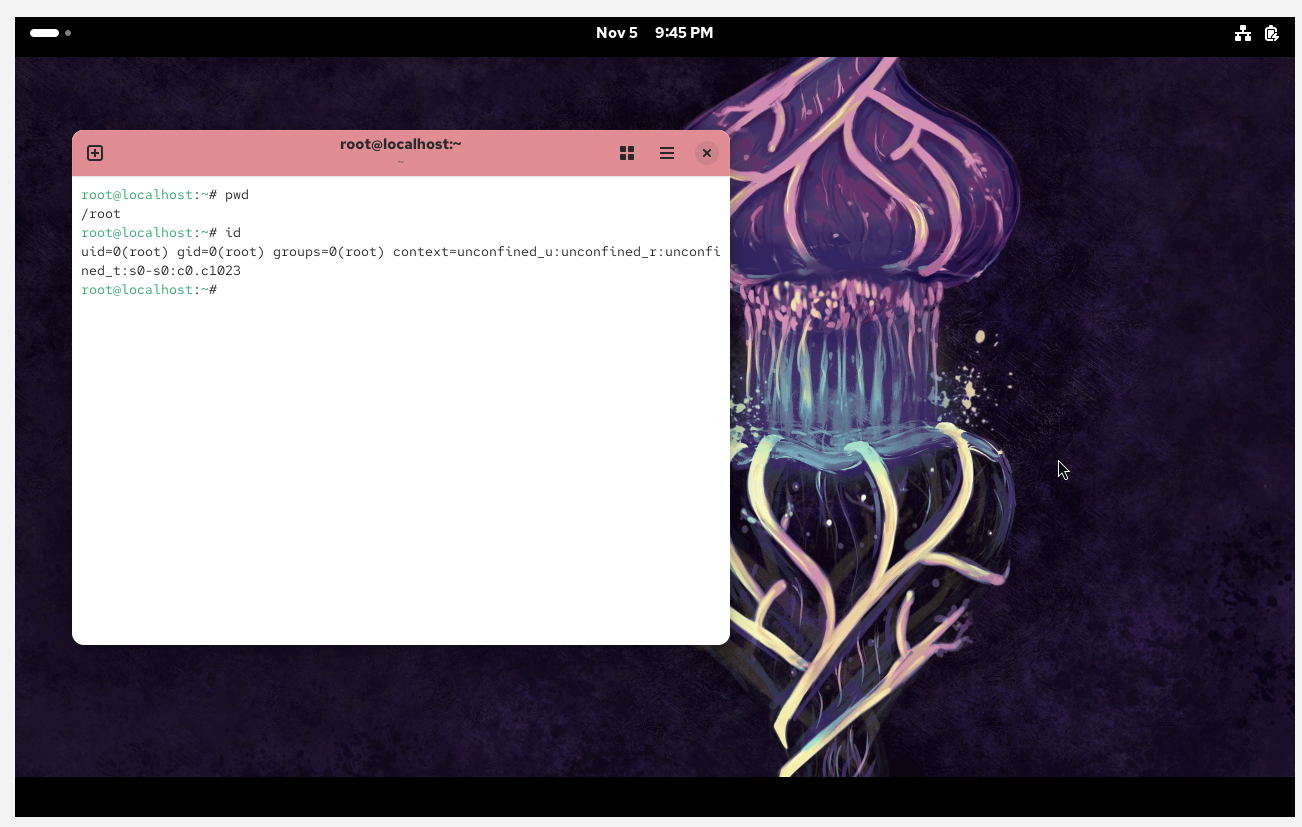Click the context=unconfined_u text in output
Viewport: 1302px width, 827px height.
coord(472,252)
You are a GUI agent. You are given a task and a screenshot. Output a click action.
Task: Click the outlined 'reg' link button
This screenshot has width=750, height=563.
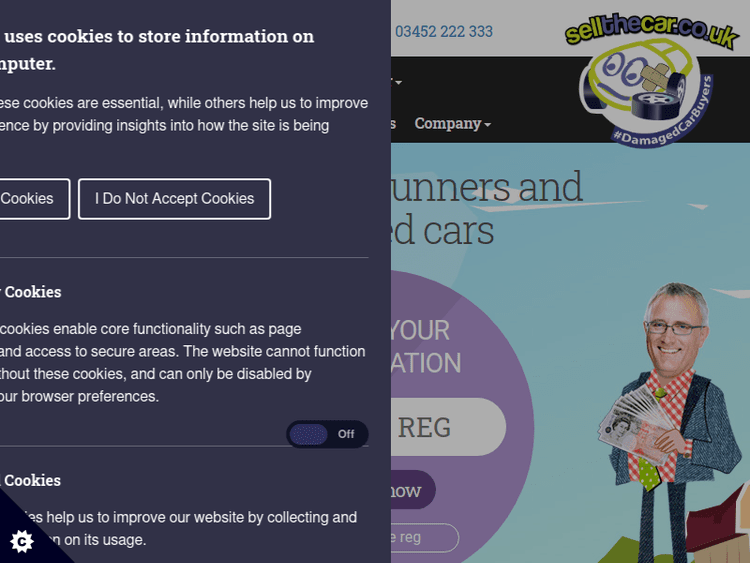[425, 538]
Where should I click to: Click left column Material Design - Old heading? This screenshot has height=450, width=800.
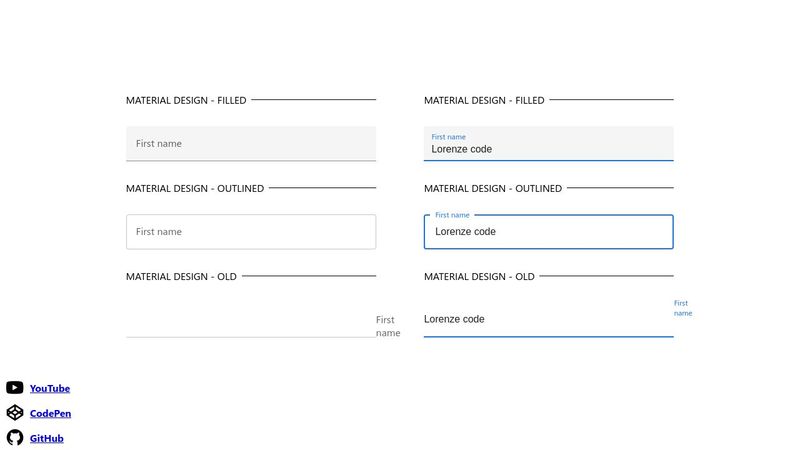tap(181, 277)
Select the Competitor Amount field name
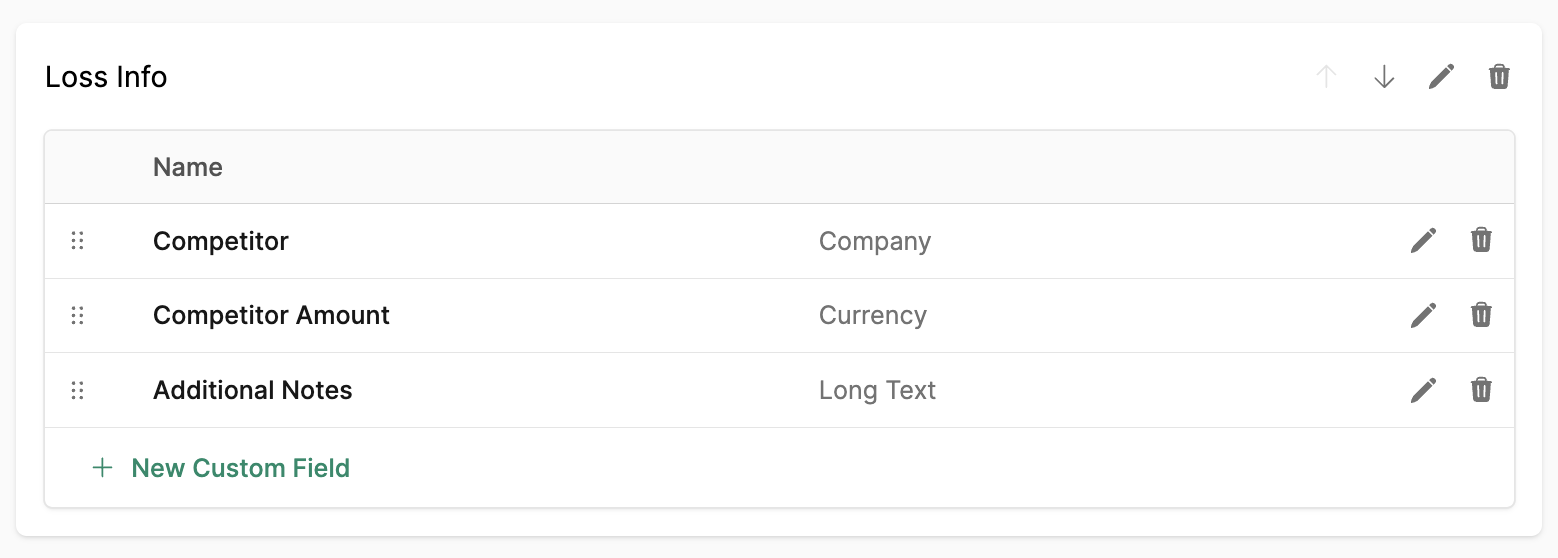Viewport: 1558px width, 558px height. click(x=271, y=316)
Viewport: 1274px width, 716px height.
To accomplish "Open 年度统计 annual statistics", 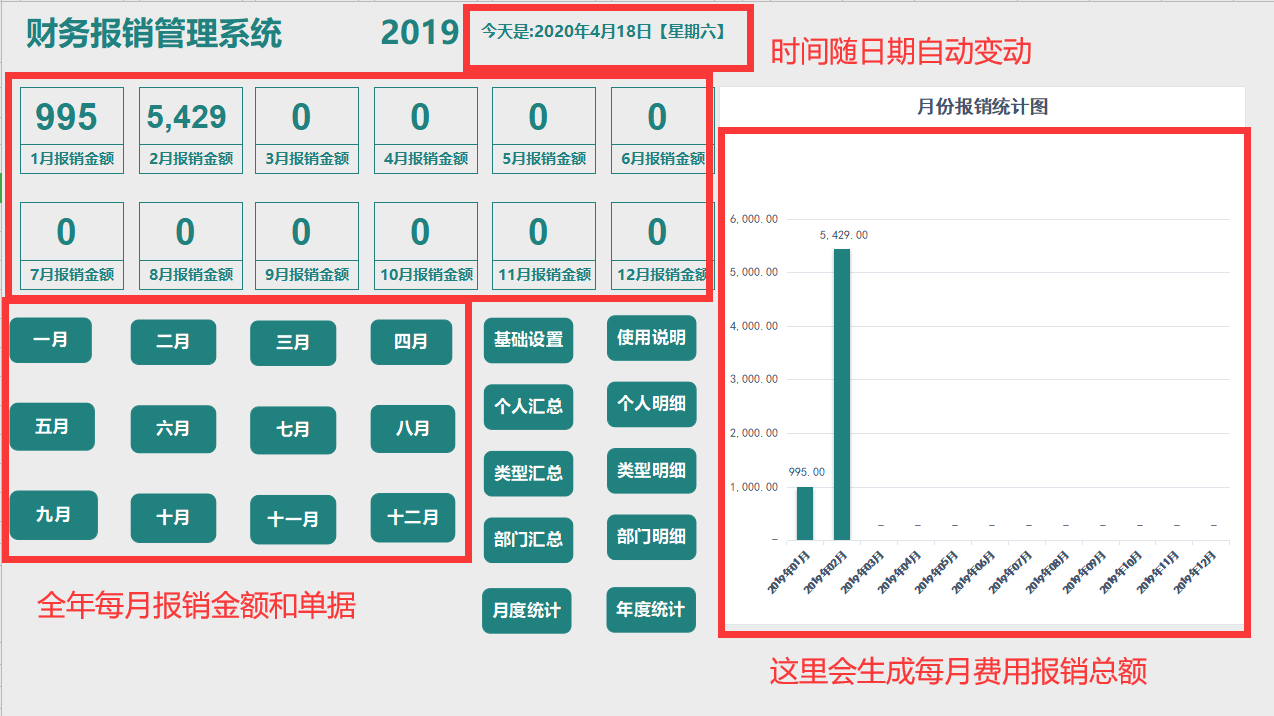I will coord(650,610).
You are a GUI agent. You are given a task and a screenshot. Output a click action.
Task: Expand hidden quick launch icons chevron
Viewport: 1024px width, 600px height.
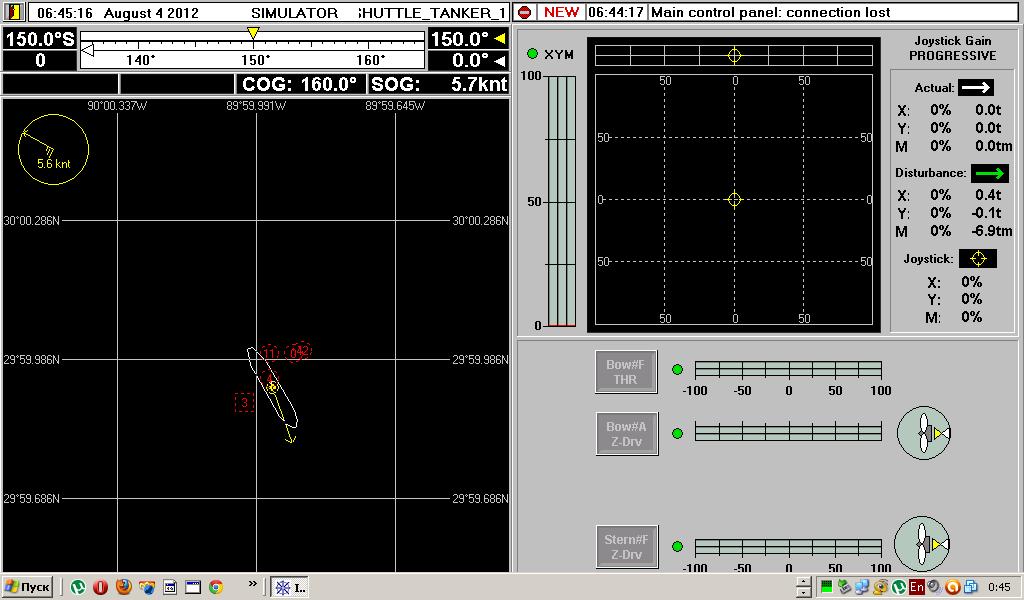253,585
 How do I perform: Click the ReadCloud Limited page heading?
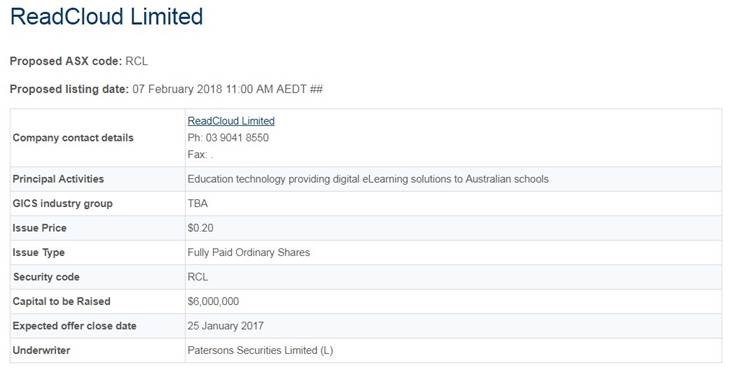coord(107,17)
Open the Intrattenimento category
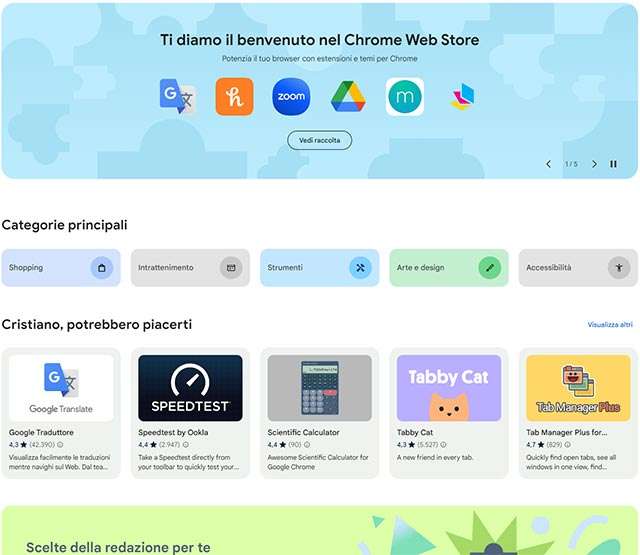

|---|

→ WHAT THIS TASK INVOLVES: Please quote the records above exactly, beginning at the line that contains "Task: Expand hidden" and ending at their last line. Leave the pictures out.

→ RESPONSE AREA:
Task: Expand hidden quick launch icons chevron
Viewport: 1024px width, 600px height.
253,585
 How do I perform: Click the ReadCloud Limited page heading?
coord(107,17)
Open the Intrattenimento category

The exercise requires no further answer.